11ª - Em suma, o acórdão recorrido ao não suspender a execução da pena de prisão aplicada, baseando-se para tal em critérios relativos à culpa, não fundamentando que as exigências de prevenção geral só se alcançariam com a execução da pena de prisão e ao não atender às razões de prevenção especial, na interpretação e aplicação em concreto que fez das normas dos artºs 50º e 71º do Código Penal violou os princípios da necessidade, da proporcionalidade e da subsidiaridade e, consequentemente, as disposições da Lei Constitucional em matéria de direitos e deveres fundamentais, artº 18, n.º 2 da Constituição, para além de ter ainda violado as normas dos artºs 1º, 13º, n.º 25, n.º 1, na medida em que violada foi a dignidade da pessoa humana (do recorrente) decorrente do princípio da culpa.
12º - O acórdão recorrido ao julgar como julgou violou as disposições dos artºs
71, 50º e 137º do Código Penal; o significado normativo dos artºs 50º e 71º, tal como foi determinado e aplicado pelo acórdão recorrido, ofende materialmente o direito da pessoa à sua dignidade, bem como o princípio da culpa, presente nas disposições constitucionais dos artºs 1º, 13º, n.º1 e 25º, n.º 1.
13º - O recurso interposto pelo Ministério Público foi provido e, em sua consequência, foi revogado o acórdão de 1ª instância, na parte em que declarou perdoado um ano na pena de prisão e um ano na sanção acessória, com o fundamento de que o arguido não poderá beneficiar do perdão concedido pela Lei n.º 29/99 de
12 de Maio, porque praticou a infracção por que se viu condenado sob a influência do álcool.
14º - O acórdão em apreço interpretou e aplicou extensivamente a norma da alínea a) do n.º 1 do artº 2 da lei n.º 29/99 de 12 de Maio, a qual estipula que não beneficiam o perdão e da amnistia previstos na presente lei “Os infractores ao Código da Estrada, sem regulamento, legislação complementar e demais legislação rodoviária, quando tenham praticado a infracção sob a influência do álcool ou de estupefacientes ou com abandono de sinistrado, independentemente da pena.

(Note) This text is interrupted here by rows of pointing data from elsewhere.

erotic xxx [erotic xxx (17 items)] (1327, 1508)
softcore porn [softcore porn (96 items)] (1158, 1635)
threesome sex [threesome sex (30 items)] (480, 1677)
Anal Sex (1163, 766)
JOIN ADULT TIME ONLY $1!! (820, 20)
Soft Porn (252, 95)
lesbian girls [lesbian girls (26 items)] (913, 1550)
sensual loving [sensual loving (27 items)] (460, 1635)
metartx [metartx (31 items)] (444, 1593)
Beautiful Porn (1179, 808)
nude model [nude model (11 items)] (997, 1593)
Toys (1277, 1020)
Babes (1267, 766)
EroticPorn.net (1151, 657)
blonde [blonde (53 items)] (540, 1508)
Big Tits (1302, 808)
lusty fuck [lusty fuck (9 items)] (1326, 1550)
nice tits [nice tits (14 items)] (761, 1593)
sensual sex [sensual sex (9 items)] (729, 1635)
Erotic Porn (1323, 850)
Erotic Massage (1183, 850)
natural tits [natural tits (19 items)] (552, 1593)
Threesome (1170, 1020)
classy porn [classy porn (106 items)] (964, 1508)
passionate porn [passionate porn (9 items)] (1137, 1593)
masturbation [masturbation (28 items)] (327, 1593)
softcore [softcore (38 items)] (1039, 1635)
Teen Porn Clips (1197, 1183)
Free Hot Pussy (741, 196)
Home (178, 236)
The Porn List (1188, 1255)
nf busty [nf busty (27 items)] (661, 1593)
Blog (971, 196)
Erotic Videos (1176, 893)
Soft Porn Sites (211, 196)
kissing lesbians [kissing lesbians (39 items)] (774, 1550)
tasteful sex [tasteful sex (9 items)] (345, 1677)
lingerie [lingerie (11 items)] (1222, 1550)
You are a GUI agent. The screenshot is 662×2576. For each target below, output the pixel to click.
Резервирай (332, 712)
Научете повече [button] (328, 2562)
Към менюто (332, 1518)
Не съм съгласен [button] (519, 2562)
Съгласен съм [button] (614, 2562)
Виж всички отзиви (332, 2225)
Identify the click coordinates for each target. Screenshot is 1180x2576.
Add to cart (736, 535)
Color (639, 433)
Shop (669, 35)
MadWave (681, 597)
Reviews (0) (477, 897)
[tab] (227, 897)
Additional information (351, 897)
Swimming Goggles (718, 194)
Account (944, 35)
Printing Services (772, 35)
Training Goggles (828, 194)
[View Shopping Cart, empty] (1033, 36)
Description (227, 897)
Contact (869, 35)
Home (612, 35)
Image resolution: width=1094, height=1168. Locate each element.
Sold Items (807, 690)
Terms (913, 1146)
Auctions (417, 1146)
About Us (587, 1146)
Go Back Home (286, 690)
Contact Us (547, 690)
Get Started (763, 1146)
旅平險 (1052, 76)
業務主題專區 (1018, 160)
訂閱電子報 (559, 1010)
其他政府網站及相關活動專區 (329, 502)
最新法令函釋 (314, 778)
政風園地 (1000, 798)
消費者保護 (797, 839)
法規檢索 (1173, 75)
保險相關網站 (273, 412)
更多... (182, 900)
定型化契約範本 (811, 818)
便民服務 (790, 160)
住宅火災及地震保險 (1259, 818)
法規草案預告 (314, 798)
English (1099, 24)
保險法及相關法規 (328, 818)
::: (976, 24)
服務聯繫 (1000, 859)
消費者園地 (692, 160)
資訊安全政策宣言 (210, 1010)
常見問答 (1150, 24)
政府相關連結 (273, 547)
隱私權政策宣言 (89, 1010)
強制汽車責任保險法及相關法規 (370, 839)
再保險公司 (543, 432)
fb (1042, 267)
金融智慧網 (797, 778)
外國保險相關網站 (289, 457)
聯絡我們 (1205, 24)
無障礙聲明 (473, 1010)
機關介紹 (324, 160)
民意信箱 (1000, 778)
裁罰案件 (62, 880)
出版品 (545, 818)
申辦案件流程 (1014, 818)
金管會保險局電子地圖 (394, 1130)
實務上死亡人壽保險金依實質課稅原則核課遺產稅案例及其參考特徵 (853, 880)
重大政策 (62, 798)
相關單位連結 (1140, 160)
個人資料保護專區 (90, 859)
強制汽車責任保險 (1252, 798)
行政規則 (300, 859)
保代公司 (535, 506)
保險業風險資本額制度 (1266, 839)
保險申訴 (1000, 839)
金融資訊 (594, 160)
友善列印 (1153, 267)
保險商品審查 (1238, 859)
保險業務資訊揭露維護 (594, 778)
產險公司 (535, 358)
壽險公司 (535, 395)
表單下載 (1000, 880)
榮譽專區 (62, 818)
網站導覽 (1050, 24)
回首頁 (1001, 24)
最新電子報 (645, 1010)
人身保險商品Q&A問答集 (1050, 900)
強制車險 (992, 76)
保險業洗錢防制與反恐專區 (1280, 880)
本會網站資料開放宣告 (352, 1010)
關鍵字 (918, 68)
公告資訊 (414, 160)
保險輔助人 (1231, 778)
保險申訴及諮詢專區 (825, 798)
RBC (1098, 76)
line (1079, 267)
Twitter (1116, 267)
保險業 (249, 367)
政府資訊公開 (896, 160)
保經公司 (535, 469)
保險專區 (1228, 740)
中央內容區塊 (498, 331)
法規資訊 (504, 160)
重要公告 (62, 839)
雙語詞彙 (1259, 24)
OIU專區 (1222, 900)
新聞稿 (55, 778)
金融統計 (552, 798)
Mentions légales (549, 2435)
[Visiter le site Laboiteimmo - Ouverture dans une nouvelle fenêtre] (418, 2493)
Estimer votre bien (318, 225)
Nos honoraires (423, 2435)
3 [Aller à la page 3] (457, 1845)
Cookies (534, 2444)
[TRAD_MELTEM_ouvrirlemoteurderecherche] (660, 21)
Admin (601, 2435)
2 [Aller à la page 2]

A norma em causa só exclui a amnistia e o perdão em relação aos transgressores do Código da Estrada, seu regulamento, legislação complementar e rodoviária, e não aos infractores ao Código Penal. O arguido foi condenado em pena de prisão efectiva por infracção ao artº 137, n.º 1 do Código Penal.
15º - A lei da amnistia é lei excepcional, e como tal tem de ser aplicada tal como consta do respectivo articulado, não sendo permitida a interpretação extensiva, sob pena de violação da norma do artº 161-f) da Constituição, violação esta que foi praticada pelo acórdão recorrido.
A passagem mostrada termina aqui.